→ **Work request**
Among the records below, one line contains "Task: Click the arrow"; copy that line and all that follow it, exactly as written.

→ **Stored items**
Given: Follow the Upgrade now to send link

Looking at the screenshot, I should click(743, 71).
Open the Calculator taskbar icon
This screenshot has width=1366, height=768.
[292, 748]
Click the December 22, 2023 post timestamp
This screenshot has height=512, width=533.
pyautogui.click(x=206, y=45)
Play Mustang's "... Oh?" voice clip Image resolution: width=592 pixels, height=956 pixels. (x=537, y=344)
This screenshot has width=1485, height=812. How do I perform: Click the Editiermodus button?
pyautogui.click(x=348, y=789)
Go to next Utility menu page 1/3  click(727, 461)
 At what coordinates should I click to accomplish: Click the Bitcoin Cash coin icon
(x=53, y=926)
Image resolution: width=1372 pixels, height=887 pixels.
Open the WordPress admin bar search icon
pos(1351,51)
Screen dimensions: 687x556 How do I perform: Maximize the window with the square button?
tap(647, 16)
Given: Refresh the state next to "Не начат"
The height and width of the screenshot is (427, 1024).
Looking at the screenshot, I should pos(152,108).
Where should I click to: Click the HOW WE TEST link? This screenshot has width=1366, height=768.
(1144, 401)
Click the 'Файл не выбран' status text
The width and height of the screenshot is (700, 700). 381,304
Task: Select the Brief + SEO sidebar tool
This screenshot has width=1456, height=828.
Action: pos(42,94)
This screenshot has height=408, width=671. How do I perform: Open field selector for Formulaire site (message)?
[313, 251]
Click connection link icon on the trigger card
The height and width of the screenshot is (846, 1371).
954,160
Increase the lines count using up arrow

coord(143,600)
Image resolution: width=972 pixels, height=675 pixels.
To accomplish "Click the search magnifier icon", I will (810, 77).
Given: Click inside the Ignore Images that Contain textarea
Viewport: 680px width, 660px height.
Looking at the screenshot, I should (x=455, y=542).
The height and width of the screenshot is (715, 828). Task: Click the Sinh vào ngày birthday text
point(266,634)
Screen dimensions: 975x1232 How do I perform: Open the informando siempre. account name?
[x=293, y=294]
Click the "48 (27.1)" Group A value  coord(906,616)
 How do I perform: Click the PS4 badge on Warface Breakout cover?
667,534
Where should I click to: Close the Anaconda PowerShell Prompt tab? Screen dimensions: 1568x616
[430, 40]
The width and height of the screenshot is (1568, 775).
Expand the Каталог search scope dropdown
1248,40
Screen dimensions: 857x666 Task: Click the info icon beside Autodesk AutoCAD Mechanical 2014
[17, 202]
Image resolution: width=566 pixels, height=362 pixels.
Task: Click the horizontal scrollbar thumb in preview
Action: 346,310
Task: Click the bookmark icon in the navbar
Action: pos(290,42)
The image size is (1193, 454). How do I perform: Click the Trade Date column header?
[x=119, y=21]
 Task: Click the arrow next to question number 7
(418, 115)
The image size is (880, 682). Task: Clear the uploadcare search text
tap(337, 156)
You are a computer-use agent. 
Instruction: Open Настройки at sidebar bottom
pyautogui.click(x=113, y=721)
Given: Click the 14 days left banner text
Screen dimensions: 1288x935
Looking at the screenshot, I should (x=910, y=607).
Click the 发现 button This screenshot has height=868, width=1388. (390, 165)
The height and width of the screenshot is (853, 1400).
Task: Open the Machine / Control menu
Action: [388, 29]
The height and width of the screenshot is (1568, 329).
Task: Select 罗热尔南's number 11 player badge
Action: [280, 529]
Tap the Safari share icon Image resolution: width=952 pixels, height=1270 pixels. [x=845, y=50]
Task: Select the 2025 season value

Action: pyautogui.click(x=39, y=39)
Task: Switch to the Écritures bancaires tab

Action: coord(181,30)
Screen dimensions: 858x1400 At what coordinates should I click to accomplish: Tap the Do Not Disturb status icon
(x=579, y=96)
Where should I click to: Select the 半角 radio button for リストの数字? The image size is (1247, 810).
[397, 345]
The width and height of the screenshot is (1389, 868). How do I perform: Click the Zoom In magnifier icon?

→ **Answer box**
 Task: Click the arrow next to question number 7
(418, 115)
The image size is (880, 682). Task: Clear the uploadcare search text
tap(337, 156)
You are a computer-use agent. 
Instruction: Open Настройки at sidebar bottom
pyautogui.click(x=113, y=721)
Given: Click the 14 days left banner text
Screen dimensions: 1288x935
Looking at the screenshot, I should (x=910, y=607).
Click the 发现 button This screenshot has height=868, width=1388. (390, 165)
The height and width of the screenshot is (853, 1400).
Task: Open the Machine / Control menu
Action: [388, 29]
The height and width of the screenshot is (1568, 329).
Task: Select 罗热尔南's number 11 player badge
Action: [280, 529]
Tap the Safari share icon Image resolution: width=952 pixels, height=1270 pixels. [x=845, y=50]
Task: Select the 2025 season value

Action: pyautogui.click(x=39, y=39)
Task: Switch to the Écritures bancaires tab

Action: coord(181,30)
Screen dimensions: 858x1400 At what coordinates should I click to accomplish: Tap the Do Not Disturb status icon
(x=579, y=96)
Where should I click to: Select the 半角 radio button for リストの数字? The image size is (1247, 810).
[397, 345]
The width and height of the screenshot is (1389, 868). How do I perform: Click the Zoom In magnifier icon?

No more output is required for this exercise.